Precisei vomitar no meio do caminho de volta para Monte Santo. Pedi que parassem um instante, apeei e procurei uma pedra atrás da qual me contorci de joelhos. E enquanto vomitava ouvi uma voz atrás de mim. Não era nem meu ordenança nem o órfão que decidi trazer comigo. Era a voz de um desconhecido, um soldado com a farda ensanguentada e esfarrapada da batalha. Devia estar entre os que receberam baixa e voltavam conosco, mas até então eu não o havia notado.
“Bebeu água com o sangue dos feridos?”, ele perguntou, como se diagnosticasse a fonte do meu mal-estar. “Sofro de dispepsia”, repliquei, irritado com a intromissão.
“Viu prisioneiros sendo degolados, mas decidiu não falar deles? Ninguém vai publicar uma coisa dessas, não é? Quer maior vergonha para o Exército? Eram até capazes de processá-lo por calúnia e difamação.”
Espantava a petulância dele. Éramos só nós dois. E quem era ele para dizer o que eu devia escrever?

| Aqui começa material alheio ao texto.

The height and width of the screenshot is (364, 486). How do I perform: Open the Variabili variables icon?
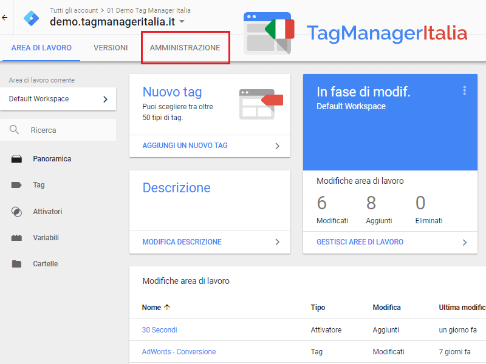pyautogui.click(x=17, y=237)
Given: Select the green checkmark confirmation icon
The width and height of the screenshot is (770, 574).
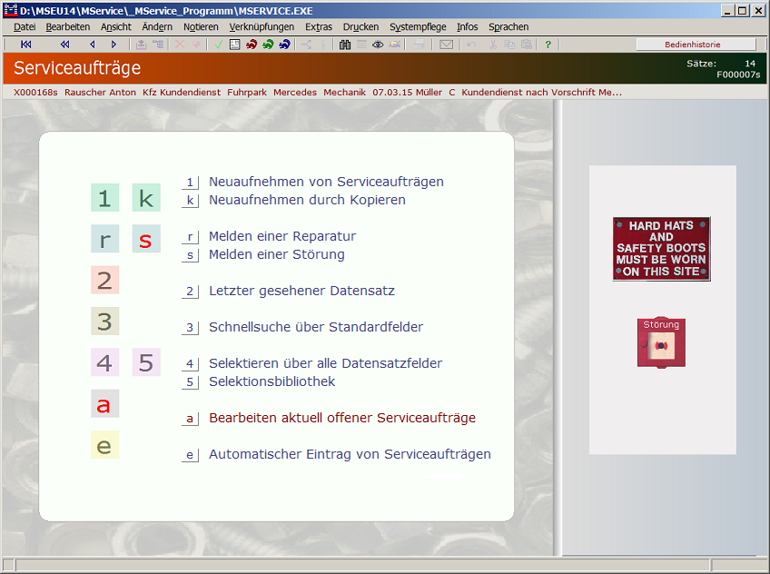Looking at the screenshot, I should [x=217, y=44].
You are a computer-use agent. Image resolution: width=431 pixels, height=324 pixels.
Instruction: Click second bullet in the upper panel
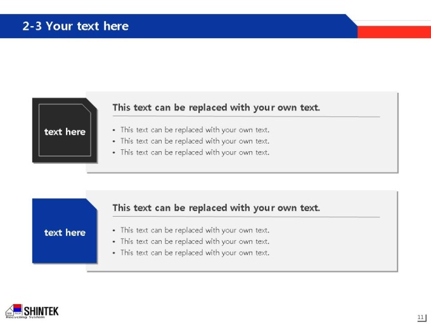click(x=195, y=141)
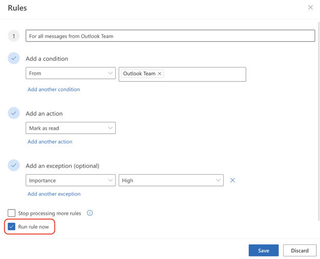The height and width of the screenshot is (259, 320).
Task: Click the step 1 number circle
Action: coord(14,36)
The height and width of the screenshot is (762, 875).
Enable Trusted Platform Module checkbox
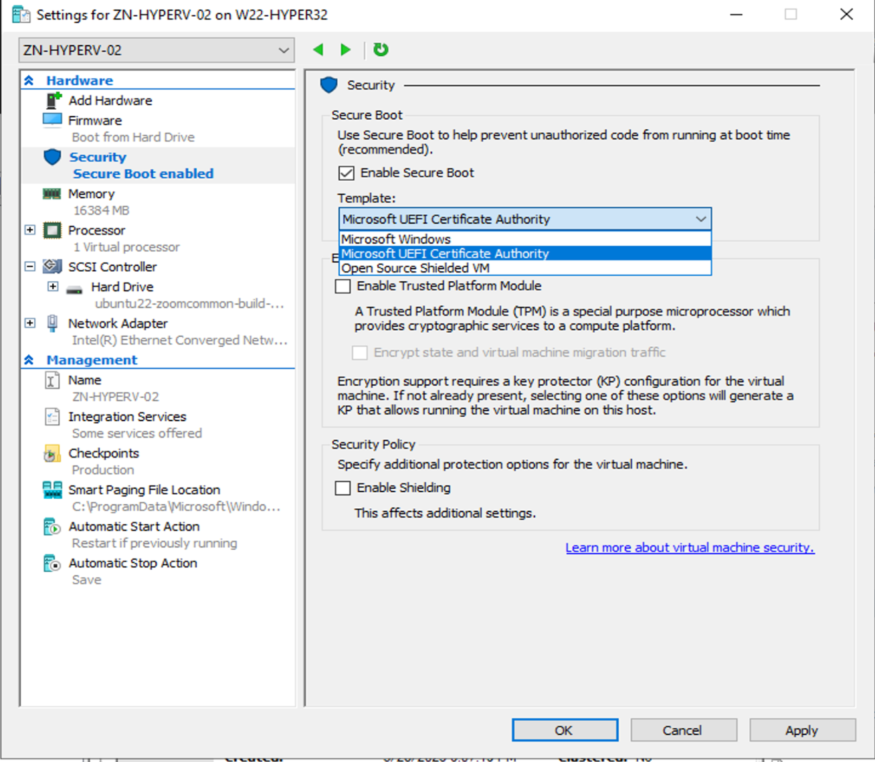coord(343,287)
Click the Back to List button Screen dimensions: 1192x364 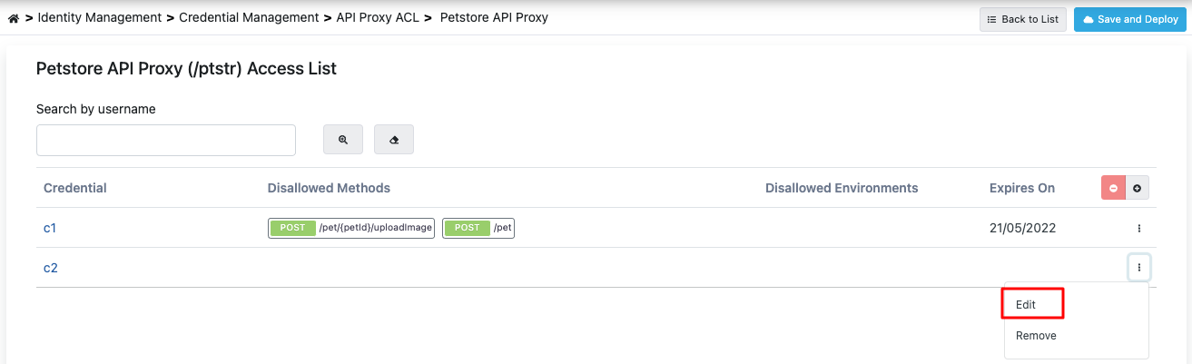1022,19
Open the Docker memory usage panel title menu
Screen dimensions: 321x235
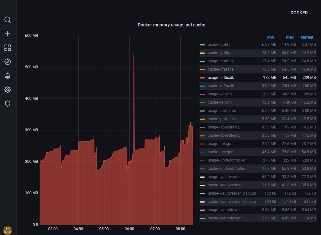tap(171, 25)
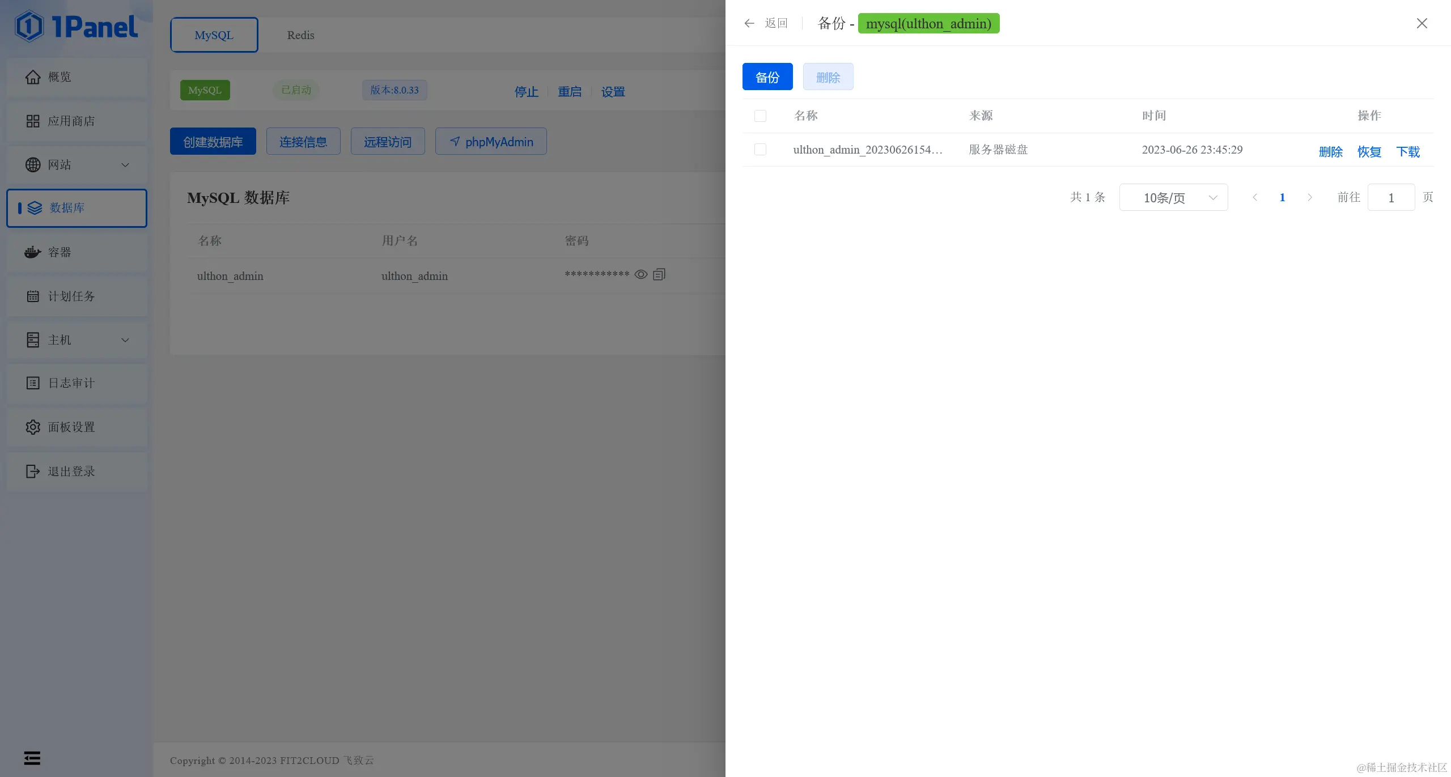Click the collapse sidebar menu icon
This screenshot has height=777, width=1451.
click(x=32, y=758)
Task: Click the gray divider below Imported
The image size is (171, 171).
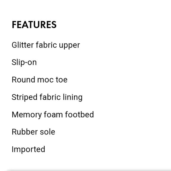Action: [x=89, y=170]
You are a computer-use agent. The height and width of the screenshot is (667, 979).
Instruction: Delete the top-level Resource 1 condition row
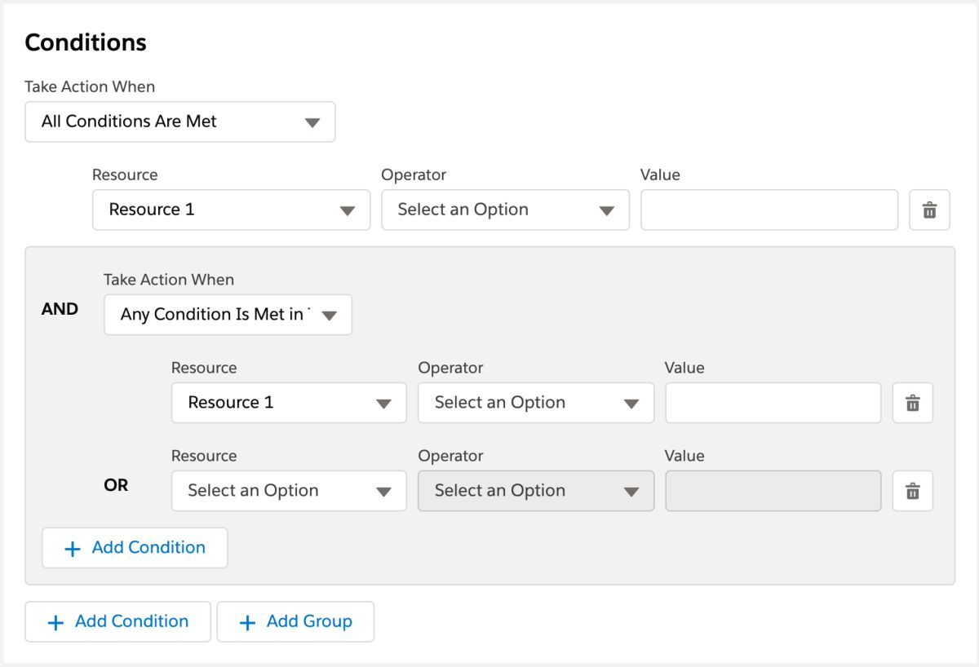tap(929, 210)
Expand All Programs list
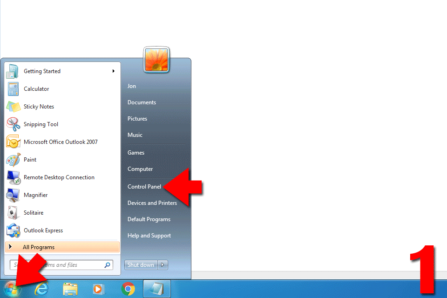The width and height of the screenshot is (447, 298). [39, 247]
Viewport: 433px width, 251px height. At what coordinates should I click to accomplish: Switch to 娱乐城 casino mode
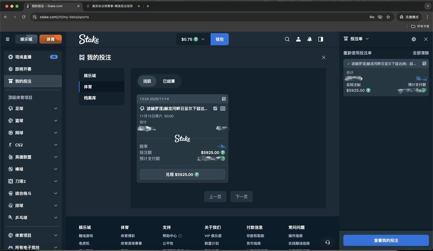coord(26,39)
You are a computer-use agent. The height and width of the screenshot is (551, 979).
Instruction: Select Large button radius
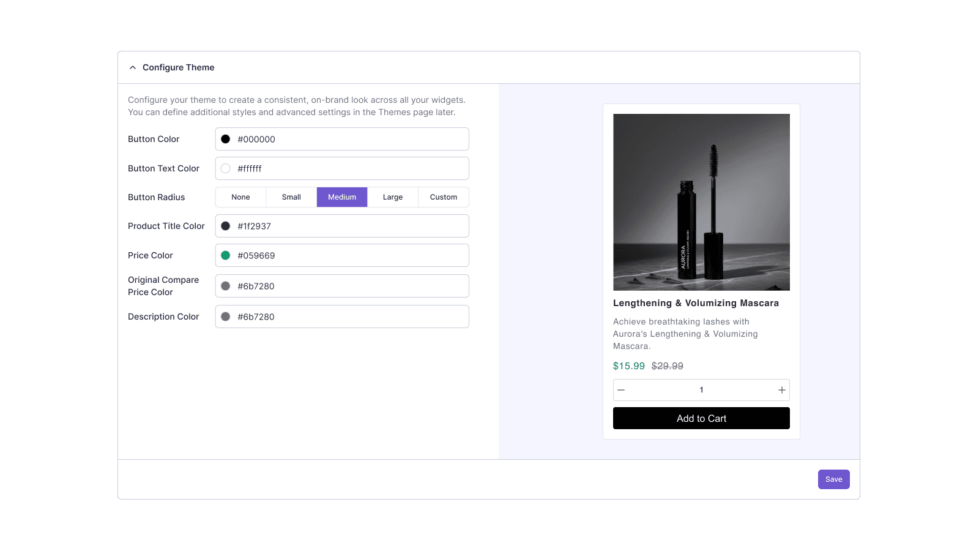[393, 197]
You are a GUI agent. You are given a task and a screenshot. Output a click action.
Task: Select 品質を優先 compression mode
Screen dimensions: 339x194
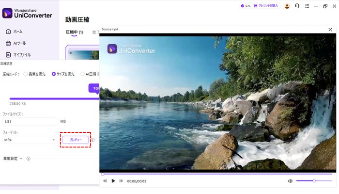coord(26,74)
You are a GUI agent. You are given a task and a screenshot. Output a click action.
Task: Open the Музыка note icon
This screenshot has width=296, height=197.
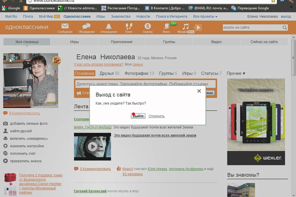(x=186, y=27)
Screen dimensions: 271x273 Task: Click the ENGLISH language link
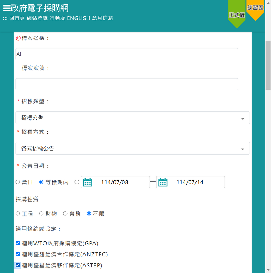click(x=78, y=18)
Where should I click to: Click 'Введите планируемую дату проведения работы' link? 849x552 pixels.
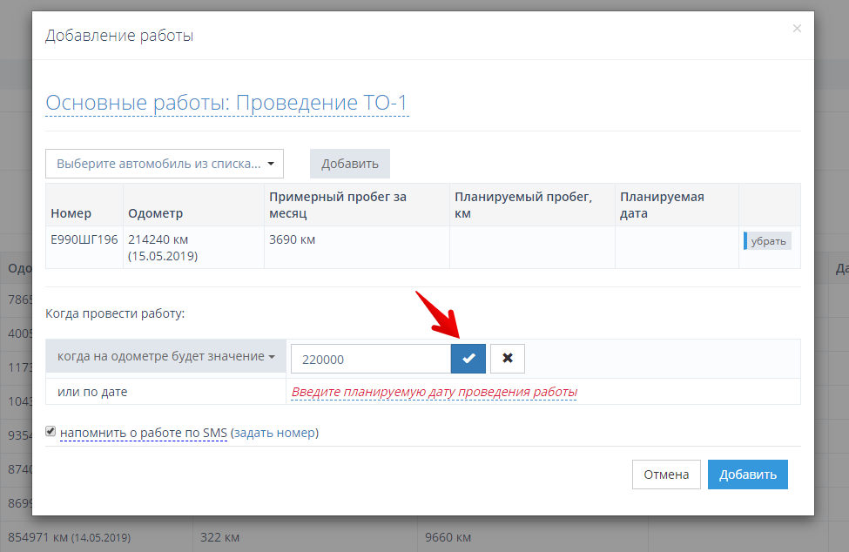[434, 392]
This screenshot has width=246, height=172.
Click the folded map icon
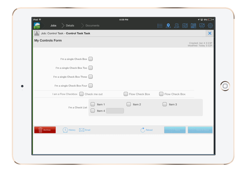(185, 25)
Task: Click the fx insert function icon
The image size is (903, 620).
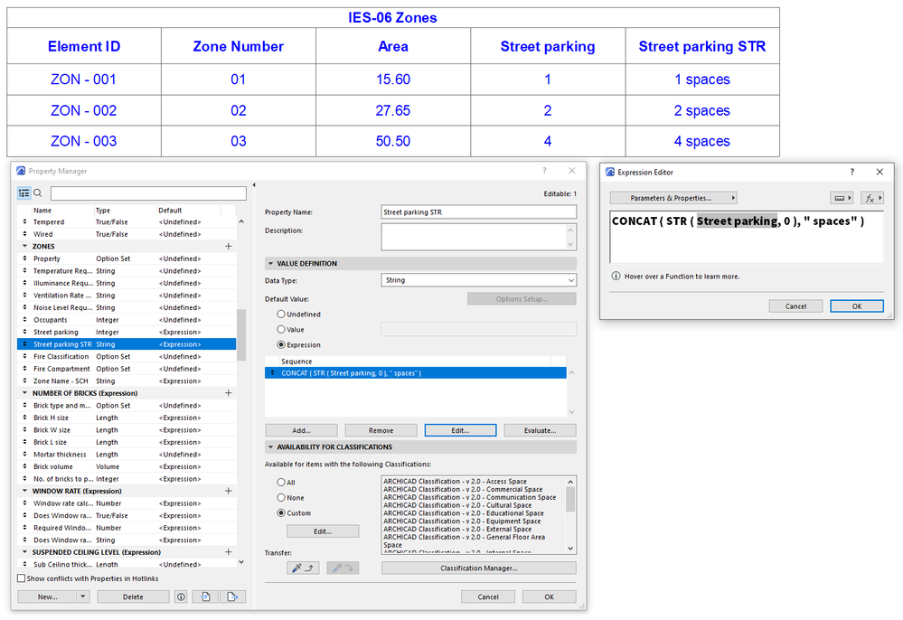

“Viu como a tropa degolou os miseráveis, sob as ordens dos comandantes? Viu como obrigaram os prisioneiros a dar vivas à República antes de serem degolados? Ninguém deu viva nenhum, é claro, porque uma república não é isso. Não é assim que se funda uma nação. Não se proclama uma república para aumentar o vencimento dos militares.”
“Do que é que você está falando?”, perguntei, limpando o vômito com a mão.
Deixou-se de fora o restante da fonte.